Li J, Ching T, Huang S, Garmire LX - BMC Bioinformatics (2015)

Bottom Line: Among the dropping-off tests of individual data-type based features, removal of CpG methylation feature leads to the most reduction in model performance.In the best model, 19 selected features are from the promoter regions (TSS200 and TSS1500), highest among all locations relative to transcripts.Sequential dropping-off of CpG methylation features relative to different regions on the protein coding transcripts shows that promoter regions contribute most significantly to the accurate prediction of gene expression.

View Article: PubMed Central - HTML - PubMed

ABSTRACT

Background: Epigenetic alterations are known to correlate with changes in gene expression among various diseases including cancers. However, quantitative models that accurately predict the up or down regulation of gene expression are currently lacking.

Methods: A new machine learning-based method of gene expression prediction is developed in the context of lung cancer. This method uses the Illumina Infinium HumanMethylation450K Beadchip CpG methylation array data from paired lung cancer and adjacent normal tissues in The Cancer Genome Atlas (TCGA) and histone modification marker CHIP-Seq data from the ENCODE project, to predict the differential expression of RNA-Seq data in TCGA lung cancers. It considers a comprehensive list of 1424 features spanning the four categories of CpG methylation, histone H3 methylation modification, nucleotide composition, and conservation. Various feature selection and classification methods are compared to select the best model over 10-fold cross-validation in the training data set.
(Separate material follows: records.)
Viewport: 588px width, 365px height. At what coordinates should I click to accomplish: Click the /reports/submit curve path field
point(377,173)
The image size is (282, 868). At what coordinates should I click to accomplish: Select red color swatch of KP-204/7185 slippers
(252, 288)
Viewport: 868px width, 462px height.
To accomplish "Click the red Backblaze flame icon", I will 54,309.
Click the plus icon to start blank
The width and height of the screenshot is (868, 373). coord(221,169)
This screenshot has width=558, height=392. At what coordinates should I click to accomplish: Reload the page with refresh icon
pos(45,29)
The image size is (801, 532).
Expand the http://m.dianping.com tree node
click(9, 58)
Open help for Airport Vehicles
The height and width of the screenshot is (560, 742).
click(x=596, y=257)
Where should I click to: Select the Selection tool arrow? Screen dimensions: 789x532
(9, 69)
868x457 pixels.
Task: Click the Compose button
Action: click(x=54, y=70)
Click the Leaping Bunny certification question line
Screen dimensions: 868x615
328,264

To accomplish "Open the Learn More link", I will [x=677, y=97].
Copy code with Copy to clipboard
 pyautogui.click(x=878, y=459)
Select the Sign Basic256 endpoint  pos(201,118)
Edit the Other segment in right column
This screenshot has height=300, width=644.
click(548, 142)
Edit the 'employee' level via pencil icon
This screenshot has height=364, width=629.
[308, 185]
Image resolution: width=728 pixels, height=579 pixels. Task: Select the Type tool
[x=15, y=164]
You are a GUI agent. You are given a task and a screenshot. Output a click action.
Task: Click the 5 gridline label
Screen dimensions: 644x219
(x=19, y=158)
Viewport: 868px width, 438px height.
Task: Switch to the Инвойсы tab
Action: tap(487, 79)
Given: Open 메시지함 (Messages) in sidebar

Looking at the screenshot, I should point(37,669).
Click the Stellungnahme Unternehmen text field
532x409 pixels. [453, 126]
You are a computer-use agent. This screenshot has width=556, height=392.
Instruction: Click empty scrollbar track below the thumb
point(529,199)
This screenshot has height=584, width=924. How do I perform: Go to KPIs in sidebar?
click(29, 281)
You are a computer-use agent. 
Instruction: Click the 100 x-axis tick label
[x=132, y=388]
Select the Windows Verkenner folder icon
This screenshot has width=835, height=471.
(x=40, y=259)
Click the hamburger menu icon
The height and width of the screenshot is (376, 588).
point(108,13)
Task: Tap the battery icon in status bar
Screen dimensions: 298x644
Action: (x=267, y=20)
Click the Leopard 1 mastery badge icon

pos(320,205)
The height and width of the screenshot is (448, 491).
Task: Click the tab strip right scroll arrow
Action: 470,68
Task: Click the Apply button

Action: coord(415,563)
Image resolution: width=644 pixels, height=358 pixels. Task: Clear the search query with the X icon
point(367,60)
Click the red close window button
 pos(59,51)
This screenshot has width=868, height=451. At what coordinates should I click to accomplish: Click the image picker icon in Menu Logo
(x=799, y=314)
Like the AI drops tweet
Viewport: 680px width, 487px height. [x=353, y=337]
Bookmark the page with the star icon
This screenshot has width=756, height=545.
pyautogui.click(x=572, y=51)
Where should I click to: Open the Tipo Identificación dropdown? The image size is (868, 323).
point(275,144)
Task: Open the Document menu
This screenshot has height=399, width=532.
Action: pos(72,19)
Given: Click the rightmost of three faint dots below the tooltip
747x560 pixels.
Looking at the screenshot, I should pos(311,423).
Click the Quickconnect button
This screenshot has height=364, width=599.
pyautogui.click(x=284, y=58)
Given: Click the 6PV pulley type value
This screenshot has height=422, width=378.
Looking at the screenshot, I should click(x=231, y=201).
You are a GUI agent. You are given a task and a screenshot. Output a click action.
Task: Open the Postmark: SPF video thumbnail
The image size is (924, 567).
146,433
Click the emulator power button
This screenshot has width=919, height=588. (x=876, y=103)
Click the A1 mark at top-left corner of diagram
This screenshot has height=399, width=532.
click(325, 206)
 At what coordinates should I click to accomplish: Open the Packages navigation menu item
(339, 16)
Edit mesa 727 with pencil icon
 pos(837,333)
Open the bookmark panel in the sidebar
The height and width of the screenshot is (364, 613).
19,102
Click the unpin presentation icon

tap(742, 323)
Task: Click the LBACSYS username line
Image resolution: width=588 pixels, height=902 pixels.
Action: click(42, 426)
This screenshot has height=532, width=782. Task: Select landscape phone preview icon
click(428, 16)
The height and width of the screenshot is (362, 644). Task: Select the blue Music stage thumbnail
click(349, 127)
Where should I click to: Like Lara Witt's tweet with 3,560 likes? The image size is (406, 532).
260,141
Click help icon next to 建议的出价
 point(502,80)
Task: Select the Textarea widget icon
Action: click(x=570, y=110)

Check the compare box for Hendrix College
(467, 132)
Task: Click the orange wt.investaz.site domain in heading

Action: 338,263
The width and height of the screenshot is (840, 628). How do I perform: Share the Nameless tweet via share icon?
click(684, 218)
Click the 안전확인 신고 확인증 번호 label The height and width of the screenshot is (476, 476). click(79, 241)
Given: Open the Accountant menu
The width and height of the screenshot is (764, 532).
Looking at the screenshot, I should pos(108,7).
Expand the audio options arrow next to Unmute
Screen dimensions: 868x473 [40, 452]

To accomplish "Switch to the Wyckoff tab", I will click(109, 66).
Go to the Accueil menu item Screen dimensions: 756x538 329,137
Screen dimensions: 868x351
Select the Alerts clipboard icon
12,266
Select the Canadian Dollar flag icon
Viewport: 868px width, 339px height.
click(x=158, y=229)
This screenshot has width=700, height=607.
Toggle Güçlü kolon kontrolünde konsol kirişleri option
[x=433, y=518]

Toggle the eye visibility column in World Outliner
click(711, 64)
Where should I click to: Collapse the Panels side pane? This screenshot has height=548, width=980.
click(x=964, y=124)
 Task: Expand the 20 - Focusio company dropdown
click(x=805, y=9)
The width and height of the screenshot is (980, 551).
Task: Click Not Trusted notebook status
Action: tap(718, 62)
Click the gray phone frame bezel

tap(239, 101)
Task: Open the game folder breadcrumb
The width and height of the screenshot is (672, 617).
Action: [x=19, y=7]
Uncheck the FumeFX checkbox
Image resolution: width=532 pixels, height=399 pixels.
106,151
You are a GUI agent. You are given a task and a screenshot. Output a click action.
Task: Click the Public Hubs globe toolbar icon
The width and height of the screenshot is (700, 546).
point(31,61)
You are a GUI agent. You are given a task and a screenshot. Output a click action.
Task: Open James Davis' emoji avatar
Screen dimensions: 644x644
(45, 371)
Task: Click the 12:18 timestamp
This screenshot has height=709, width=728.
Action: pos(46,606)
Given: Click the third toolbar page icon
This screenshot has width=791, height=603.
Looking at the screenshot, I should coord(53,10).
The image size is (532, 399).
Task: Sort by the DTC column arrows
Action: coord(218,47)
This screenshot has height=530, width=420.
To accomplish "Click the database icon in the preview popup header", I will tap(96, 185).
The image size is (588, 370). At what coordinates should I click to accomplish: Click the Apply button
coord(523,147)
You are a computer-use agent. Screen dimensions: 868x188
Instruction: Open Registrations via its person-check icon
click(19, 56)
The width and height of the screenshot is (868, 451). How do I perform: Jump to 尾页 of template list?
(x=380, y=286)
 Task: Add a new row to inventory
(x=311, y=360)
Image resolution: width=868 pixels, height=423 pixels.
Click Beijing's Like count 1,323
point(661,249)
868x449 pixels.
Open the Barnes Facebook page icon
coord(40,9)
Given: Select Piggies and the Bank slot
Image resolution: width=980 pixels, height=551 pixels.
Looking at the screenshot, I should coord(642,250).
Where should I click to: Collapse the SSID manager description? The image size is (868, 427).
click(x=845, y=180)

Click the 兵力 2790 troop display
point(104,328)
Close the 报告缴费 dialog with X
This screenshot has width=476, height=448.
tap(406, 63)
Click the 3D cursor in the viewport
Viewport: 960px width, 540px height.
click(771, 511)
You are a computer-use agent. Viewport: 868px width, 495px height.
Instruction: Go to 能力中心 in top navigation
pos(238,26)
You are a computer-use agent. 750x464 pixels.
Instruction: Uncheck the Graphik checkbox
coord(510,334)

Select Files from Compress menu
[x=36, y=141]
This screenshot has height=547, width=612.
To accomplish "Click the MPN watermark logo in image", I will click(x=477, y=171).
Results: A best model comprising 67 features is chosen by ReliefF based feature selection and random forest classification method, with AUC = 0.864 from the 10-fold cross-validation of the training set and AUC = 0.836 from the testing set. The selected features cover all four data types, with histone H3 methylation modification (32 features) and CpG methylation (15 features) being most abundant. Among the dropping-off tests of individual data-type based features, removal of CpG methylation feature leads to the most reduction in model performance. In the best model, 19 selected features are from the promoter regions (TSS200 and TSS1500), highest among all locations relative to transcripts. Sequential dropping-off of CpG methylation features relative to different regions on the protein coding transcripts shows that promoter regions contribute most significantly to the accurate prediction of gene expression.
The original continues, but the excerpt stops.